Thursday, July 13, 2017

US District Court denies summary judgment to insurer in bad faith claim on the basis of statements made by its attorney

In Continental Western Ins. Co. v. Preferred Mut. Ins. Co., 2016 WL 6434081 (D. Mass.), the United States District Court for the District of Massachusetts chose not to recite the facts, which were undisputed.  So I'm guessing a little here, and I have no idea what the underlying case was about.   

This appears to be a subrogation case.  A subrogation case is one where an insurer paid a loss, and then sued the tortfeasor or other liable party for reimbursement of the amount it paid.  In this case, the defendant in the subrogation case was covered by insurance, so it's an insurer versus insurer dispute.  Preferred Mutual Insurance Company was the insurer seeking subrogation.  Continental Western Insurance insured the individual sued by Preferred Mutual. 

Continental turned the tables on Preferred Mutual and sued it, alleging that it engaged in unfair and deceptive trade practices by filing claims against Continental's insured without conducting a reasonable investigation based on all available information.  Preferred Mutual moved for summary judgment, meaning that it asked the court to rule prior to trial that there were no facts in support of Continental's claim.

It lost, because of communications between its attorney and its claims specialist.  Those statements included:
The evidence that Mr.
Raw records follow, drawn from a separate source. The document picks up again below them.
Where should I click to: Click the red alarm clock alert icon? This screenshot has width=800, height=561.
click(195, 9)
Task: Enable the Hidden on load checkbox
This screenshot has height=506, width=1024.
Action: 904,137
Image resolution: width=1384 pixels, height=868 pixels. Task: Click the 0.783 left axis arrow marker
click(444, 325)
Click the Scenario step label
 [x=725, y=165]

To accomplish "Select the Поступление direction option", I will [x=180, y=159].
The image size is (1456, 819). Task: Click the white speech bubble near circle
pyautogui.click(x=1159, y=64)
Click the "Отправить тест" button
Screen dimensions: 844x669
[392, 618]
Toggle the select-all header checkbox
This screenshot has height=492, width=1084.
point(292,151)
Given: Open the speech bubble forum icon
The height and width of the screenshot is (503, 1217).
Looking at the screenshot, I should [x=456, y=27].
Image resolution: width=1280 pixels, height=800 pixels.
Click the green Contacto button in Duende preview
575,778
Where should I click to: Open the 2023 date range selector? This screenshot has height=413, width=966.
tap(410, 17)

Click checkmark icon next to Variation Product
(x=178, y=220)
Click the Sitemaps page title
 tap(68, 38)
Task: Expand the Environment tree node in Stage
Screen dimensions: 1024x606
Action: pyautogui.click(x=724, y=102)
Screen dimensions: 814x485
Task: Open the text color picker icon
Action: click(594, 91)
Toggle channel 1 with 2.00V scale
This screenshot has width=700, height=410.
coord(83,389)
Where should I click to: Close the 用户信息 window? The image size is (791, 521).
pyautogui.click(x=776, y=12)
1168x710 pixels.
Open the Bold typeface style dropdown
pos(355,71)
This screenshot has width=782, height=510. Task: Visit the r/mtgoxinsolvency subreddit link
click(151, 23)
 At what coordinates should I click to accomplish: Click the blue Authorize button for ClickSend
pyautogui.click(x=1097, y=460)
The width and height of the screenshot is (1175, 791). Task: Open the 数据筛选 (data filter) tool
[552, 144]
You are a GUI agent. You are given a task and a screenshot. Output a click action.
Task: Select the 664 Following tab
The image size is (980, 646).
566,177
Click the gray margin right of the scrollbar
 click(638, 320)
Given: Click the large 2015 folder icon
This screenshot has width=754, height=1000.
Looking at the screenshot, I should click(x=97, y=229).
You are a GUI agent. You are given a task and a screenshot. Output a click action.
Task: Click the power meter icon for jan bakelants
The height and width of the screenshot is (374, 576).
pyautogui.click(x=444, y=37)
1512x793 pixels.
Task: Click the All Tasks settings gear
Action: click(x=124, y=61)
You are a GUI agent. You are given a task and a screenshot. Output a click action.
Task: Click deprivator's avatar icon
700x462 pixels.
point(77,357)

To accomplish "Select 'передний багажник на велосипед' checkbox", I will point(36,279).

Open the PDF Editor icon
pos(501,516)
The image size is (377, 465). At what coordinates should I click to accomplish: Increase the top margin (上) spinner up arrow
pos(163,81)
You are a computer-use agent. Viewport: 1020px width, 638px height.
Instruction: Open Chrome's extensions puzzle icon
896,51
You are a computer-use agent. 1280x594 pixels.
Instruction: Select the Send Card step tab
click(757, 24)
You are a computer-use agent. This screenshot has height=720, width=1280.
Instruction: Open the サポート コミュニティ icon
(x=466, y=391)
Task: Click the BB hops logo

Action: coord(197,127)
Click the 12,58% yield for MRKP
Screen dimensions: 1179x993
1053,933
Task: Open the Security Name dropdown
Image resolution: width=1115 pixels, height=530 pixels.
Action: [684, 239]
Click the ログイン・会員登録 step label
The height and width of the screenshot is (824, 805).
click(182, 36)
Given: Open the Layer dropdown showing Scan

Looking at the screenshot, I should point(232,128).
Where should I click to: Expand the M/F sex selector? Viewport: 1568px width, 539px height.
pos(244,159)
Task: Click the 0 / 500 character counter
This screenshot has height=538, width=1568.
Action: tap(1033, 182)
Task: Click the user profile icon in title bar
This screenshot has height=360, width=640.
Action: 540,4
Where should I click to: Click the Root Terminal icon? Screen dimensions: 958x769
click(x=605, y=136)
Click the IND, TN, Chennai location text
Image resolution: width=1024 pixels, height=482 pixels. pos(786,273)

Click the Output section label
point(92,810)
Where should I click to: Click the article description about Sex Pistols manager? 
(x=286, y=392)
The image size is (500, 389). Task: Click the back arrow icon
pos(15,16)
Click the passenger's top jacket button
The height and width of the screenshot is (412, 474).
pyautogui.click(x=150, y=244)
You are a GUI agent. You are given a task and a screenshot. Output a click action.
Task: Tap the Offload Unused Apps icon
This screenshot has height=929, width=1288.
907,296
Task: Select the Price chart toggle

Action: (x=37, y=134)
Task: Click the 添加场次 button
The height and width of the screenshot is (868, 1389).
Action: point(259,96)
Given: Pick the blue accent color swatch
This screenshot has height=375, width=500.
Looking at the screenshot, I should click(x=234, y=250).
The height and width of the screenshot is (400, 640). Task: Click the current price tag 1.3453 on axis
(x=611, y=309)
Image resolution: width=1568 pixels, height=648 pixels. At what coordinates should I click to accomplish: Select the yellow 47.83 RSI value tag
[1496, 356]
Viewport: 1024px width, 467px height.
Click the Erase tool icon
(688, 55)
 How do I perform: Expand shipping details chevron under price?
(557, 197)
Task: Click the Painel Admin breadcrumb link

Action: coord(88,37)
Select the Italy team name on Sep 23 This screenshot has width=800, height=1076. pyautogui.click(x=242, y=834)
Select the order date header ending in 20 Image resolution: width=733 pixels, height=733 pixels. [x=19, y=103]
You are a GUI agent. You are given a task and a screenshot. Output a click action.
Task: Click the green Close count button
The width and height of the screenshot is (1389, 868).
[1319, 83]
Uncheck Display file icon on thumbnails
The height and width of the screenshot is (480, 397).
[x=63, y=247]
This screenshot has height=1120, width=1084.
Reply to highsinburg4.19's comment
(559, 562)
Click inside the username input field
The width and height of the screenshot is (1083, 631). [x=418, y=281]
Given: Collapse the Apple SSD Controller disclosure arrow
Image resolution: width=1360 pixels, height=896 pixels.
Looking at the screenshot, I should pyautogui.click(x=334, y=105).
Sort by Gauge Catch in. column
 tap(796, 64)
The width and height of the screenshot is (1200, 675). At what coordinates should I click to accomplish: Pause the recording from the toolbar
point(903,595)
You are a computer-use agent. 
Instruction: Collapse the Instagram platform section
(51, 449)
Lodigiani was actually engaged in a partnership with Elvins Brantley appears thin.

Preferred Mutual would have difficulty in sustaining the burden of proving Mr. Lodigiani was involved in a partnership with Elvins Brantley.

The law is clear, it is the facts that are in short supply.

It is likely we must ignore facts that cut against coverage and give Mr. Lodigiani the benefit of the disputed facts, among them his assertion that he was not in a partnership.  
 None of which is to say that Preferred Mutual can't prevail at trial.  These may be isolated statements in a slew of evidence pointing to liability.  But they are enough to require a trial where all the facts can be considered.